For my money, I’d much rather protect against stuff that I’m actually likely to do to my laptop. Fire, theft, accidental damage. Insurance provides peace of mind. AppleCare doesn’t.
What the AppleCare Protection Plan does offer (in addition to the extended warranty of dubious value) is extended telephone technical support, on-site repair service (sometimes, read the fine print), and a couple other things. If you decide that these items are worth the 0 to 0 APP costs, that’s fine. I just want to make sure everyone knows exactly what they are and are-not getting from APP before they buy it.
I’ll leave you with a little anecdote of my own that I think of whenever a salesman is trying to upsell me on a protection plan.

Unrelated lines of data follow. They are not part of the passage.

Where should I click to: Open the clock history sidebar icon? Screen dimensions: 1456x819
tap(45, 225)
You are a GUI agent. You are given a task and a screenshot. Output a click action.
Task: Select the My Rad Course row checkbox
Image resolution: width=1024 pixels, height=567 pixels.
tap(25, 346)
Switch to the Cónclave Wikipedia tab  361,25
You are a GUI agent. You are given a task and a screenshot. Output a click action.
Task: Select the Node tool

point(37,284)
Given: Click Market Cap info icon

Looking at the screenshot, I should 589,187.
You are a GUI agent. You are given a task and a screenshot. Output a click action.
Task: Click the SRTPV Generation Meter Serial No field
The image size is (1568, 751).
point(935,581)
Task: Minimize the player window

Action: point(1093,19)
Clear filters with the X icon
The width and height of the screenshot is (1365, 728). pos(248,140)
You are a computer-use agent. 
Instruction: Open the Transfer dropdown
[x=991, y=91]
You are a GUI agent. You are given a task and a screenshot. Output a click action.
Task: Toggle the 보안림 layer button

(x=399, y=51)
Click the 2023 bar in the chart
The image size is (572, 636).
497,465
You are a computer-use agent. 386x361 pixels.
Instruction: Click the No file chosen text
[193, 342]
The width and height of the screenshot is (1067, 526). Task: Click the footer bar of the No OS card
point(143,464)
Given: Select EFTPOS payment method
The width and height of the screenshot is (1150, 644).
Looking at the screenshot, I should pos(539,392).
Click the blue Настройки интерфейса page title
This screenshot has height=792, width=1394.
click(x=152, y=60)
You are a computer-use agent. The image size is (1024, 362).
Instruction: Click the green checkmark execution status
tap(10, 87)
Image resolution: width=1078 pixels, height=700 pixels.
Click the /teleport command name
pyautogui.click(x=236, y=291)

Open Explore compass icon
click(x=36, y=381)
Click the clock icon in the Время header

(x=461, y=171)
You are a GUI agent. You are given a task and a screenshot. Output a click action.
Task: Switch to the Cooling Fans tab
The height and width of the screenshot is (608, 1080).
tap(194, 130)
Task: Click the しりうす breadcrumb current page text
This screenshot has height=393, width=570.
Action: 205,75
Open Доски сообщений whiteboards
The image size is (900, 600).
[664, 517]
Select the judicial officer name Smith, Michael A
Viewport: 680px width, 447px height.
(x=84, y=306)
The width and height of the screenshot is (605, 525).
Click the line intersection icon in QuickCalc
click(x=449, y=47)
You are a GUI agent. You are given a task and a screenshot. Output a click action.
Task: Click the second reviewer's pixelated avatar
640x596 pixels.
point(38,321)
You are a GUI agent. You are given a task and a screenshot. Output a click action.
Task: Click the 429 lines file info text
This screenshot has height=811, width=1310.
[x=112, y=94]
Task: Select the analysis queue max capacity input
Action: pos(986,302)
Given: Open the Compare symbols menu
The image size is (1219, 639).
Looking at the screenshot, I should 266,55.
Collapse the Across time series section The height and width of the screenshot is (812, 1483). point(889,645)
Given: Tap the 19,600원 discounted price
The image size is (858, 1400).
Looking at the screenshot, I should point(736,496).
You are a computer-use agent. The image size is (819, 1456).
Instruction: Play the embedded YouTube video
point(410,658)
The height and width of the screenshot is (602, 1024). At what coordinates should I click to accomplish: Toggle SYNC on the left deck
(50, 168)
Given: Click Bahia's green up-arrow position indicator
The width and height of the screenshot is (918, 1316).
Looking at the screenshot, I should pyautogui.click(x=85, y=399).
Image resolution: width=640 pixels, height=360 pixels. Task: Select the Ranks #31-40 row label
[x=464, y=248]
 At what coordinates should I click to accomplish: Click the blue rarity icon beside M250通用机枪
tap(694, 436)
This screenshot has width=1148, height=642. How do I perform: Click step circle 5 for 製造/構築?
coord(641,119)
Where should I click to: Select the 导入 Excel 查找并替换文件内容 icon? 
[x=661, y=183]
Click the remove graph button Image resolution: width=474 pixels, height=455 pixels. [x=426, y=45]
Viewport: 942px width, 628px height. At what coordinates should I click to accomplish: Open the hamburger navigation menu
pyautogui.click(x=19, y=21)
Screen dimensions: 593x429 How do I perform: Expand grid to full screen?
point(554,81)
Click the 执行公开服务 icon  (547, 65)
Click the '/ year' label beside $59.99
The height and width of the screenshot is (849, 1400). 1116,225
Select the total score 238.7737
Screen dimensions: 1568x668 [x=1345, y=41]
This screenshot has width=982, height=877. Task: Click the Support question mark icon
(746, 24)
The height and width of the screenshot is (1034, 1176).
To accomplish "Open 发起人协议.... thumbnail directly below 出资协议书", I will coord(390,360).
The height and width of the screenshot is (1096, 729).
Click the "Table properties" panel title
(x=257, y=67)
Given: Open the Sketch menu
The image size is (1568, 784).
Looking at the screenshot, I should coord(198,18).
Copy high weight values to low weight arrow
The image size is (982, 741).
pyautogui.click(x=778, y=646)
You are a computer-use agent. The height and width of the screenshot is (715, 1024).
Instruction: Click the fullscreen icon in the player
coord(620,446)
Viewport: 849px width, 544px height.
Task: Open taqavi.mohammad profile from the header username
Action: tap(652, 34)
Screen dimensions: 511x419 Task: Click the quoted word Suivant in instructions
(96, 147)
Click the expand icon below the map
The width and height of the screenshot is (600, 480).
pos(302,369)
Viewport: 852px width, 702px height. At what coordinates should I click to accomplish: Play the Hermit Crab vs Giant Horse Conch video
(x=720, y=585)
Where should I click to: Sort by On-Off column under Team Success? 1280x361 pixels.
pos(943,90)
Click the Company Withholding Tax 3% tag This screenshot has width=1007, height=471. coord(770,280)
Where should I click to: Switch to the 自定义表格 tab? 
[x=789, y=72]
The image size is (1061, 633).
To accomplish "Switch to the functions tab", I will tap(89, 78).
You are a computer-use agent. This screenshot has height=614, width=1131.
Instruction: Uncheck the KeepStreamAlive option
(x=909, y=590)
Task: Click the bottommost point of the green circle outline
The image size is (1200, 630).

My brother bought a late model used car about a year ago from a local dealership. After my brother had talked the asking price down about 25% and they were beginning to hammer out the deal, the salesman began talking about the extended warranty that the dealership offered. It was obviously a well rehearsed exercise that even included props. The salesman proudly presented some obscure part from a similar vehicle and stated that this one part alone cost more to replace than the price of the warranty he was offering. At that point, my brother astutely asked the salesman, “Well, is that part covered?” The salesman’s face fell, “Well, uhhhh, no.”
There was no more talk of the extended warranty.
Update 1/3/06:
Macintouch just released the results of their iBook and Powerbook reliability survey which are quite interesting. They break things down by model and also by the year of ownership in which a repair was required. There seems to be quite a variety, with some laptops seeing a dramatic dropoff in failures after the first year of ownership whereas others actually had an increased failure rate in the second and third years. Overall, the failure rate decreased from 21% in the first year to 18.3% in the second and third years.
Those failure rates might strike you as high, but keep in mind that the figure includes basically any type of failure requiring your laptop to be repaired. To me, “failure” means it doesn’t work anymore, which is certainly not the case if the latch stops working or something.
November 7th, 2005 at 9:31 am
APP: the lcd of our laptops is worth at least twice my price
me : is it covered by u?
APP: yes
———–
APP for laptops is a good idea
November 18th, 2005 at 10:34 am
Yes, if something happens and it is covered by APP, it often is worth it to have it.
The general point of my article is that it is statistically unlikely that something will happen to your electronic equipment that is actually covered by APP, or any extended warranty.
I have noticed however, that Apple is better about replacing things they really don’t have to. For instance, a friend of mine broke his iPod Shuffle when it was plugged into his computer and something fell down onto it. He called Apple, told them that he broke it, and they sent him a new one. The rep did admonish him however that “we don’t usually do this…” so your mileage may vary.
June 23rd, 2006 at 8:31 am
I used to work at an electronics dealer who sold 3rd party extended warranties. A $200 (retail) extended warranty cost the dealer $100. If I sold it to the customer, I pocketed $40.
Can we say huge profit margin. No wonder sales people push them. JUST SAY NO!